→ **Problem statement**
Give back an exact copy of the lines in the records below, from the line that has "For Shops (791, 170)" through the line that has "Hi-res (158, 341)", and nothing besides.

[[ Records supplied, beginning ]]

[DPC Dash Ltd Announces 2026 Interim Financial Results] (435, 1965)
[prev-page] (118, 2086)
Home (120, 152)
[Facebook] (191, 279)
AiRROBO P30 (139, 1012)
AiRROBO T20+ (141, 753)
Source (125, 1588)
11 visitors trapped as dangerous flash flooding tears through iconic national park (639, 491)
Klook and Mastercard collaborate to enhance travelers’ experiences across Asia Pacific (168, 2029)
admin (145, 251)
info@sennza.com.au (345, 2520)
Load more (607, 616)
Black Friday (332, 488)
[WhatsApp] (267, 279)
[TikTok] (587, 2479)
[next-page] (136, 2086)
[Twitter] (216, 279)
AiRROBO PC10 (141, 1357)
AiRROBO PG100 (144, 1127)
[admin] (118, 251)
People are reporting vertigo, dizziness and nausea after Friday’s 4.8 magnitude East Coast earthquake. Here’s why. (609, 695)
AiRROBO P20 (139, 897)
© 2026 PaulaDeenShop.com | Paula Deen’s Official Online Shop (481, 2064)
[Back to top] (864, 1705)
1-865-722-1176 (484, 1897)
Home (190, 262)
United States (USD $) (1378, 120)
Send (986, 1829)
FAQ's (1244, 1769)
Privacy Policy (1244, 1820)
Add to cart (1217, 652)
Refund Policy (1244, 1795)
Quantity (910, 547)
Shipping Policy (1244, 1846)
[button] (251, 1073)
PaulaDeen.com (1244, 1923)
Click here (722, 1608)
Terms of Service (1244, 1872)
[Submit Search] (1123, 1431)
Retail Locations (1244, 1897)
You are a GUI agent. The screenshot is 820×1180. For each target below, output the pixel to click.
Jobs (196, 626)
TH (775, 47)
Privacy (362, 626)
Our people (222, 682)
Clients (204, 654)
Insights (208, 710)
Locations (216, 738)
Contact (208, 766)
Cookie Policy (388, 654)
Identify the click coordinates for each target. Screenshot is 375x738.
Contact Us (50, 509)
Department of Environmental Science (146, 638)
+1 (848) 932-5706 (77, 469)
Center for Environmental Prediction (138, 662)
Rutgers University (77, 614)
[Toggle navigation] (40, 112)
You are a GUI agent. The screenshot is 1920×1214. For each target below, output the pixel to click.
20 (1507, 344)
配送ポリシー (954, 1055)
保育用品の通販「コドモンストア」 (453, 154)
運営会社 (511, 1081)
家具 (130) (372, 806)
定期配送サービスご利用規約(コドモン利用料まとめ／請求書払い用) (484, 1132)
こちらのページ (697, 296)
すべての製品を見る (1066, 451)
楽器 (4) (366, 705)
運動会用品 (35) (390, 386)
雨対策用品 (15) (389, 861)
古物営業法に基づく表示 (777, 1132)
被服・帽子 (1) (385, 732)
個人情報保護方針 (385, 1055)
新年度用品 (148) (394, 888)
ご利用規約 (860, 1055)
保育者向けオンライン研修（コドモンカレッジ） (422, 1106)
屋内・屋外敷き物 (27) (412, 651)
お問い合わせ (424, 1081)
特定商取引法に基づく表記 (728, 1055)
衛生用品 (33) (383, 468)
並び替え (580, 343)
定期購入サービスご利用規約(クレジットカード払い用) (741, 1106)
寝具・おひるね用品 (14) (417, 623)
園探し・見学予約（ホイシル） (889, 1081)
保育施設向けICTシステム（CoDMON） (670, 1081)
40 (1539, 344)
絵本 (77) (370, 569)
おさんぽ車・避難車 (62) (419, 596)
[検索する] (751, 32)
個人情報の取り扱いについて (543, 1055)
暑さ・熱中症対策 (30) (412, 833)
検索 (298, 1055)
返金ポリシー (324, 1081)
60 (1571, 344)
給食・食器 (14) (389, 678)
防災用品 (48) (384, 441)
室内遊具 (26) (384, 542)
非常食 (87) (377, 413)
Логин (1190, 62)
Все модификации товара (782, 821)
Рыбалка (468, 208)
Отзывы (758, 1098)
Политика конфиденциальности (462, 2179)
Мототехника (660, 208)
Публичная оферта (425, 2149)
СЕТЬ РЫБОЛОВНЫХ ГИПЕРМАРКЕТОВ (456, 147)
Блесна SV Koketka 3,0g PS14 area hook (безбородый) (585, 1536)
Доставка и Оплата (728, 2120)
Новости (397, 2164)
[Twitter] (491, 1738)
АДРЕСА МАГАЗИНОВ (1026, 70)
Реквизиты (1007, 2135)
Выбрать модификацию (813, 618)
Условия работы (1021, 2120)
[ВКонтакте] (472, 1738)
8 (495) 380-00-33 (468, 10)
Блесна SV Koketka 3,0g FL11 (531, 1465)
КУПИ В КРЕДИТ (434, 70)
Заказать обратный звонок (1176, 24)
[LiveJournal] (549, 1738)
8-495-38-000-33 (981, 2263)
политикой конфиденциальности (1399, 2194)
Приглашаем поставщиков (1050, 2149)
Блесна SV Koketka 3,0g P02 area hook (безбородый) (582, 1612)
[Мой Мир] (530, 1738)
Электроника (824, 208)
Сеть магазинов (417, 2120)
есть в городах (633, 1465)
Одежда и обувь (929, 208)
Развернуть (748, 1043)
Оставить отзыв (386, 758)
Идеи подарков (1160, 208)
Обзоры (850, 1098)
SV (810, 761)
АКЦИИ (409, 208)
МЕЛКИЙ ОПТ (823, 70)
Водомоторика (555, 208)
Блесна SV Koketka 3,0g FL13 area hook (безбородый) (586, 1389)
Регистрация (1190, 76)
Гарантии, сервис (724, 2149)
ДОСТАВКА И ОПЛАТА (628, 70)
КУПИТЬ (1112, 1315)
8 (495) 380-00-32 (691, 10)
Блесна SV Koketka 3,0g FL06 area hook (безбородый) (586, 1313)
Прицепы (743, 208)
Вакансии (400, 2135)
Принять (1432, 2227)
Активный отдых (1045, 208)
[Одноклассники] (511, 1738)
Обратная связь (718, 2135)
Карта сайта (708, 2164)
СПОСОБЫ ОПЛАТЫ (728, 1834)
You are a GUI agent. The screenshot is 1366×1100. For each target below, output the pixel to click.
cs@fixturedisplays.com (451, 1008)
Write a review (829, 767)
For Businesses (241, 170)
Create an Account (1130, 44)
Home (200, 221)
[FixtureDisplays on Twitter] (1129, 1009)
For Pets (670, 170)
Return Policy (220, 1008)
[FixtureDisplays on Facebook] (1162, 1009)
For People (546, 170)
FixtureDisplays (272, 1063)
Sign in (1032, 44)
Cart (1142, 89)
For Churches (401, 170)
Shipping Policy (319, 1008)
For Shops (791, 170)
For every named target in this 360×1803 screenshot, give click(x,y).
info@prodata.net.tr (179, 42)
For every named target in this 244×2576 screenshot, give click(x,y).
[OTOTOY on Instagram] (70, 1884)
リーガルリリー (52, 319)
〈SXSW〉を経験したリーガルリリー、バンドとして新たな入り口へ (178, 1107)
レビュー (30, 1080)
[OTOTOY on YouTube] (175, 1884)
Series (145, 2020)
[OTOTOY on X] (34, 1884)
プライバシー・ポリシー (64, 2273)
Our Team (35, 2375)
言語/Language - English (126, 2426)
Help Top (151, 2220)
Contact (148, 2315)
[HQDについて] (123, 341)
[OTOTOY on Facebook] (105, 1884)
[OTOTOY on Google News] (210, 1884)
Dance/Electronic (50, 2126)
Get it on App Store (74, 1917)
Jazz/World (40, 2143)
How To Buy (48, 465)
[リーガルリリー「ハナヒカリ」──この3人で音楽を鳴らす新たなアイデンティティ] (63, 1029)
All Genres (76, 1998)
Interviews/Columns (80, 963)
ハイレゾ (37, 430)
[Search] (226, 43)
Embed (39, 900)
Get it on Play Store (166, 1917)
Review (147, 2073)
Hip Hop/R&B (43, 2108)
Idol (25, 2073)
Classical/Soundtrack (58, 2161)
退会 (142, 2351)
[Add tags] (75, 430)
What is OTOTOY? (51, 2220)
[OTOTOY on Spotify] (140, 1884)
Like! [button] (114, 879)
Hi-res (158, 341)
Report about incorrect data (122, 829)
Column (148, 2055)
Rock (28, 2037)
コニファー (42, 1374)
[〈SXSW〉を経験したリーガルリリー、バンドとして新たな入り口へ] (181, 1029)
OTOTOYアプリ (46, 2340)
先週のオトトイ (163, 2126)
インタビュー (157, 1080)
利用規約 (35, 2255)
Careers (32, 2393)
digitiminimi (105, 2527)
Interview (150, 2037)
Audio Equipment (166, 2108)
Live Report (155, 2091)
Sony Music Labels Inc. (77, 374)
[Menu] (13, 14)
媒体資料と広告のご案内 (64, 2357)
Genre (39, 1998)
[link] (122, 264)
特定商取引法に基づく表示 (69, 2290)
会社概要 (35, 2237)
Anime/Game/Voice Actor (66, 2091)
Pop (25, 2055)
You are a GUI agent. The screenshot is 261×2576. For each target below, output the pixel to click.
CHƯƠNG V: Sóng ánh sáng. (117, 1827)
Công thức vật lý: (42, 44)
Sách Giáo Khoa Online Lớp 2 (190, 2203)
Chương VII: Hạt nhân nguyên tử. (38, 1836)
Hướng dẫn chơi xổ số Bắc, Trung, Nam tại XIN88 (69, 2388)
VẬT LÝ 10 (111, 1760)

[[ Records supplied, end ]]

→ **Exercise output**
For Shops (791, 170)
For every named target in this 360×1803 screenshot, give click(x,y).
info@prodata.net.tr (179, 42)
For every named target in this 244×2576 screenshot, give click(x,y).
[OTOTOY on Instagram] (70, 1884)
リーガルリリー (52, 319)
〈SXSW〉を経験したリーガルリリー、バンドとして新たな入り口へ (178, 1107)
レビュー (30, 1080)
[OTOTOY on YouTube] (175, 1884)
Series (145, 2020)
[OTOTOY on X] (34, 1884)
プライバシー・ポリシー (64, 2273)
Our Team (35, 2375)
言語/Language - English (126, 2426)
Help Top (151, 2220)
Contact (148, 2315)
[HQDについて] (123, 341)
[OTOTOY on Facebook] (105, 1884)
[OTOTOY on Google News] (210, 1884)
Dance/Electronic (50, 2126)
Get it on App Store (74, 1917)
Jazz/World (40, 2143)
How To Buy (48, 465)
[リーガルリリー「ハナヒカリ」──この3人で音楽を鳴らす新たなアイデンティティ] (63, 1029)
All Genres (76, 1998)
Interviews/Columns (80, 963)
ハイレゾ (37, 430)
[Search] (226, 43)
Embed (39, 900)
Get it on Play Store (166, 1917)
Review (147, 2073)
Hip Hop/R&B (43, 2108)
Idol (25, 2073)
Classical/Soundtrack (58, 2161)
退会 (142, 2351)
[Add tags] (75, 430)
What is OTOTOY? (51, 2220)
[OTOTOY on Spotify] (140, 1884)
Like! [button] (114, 879)
Hi-res (158, 341)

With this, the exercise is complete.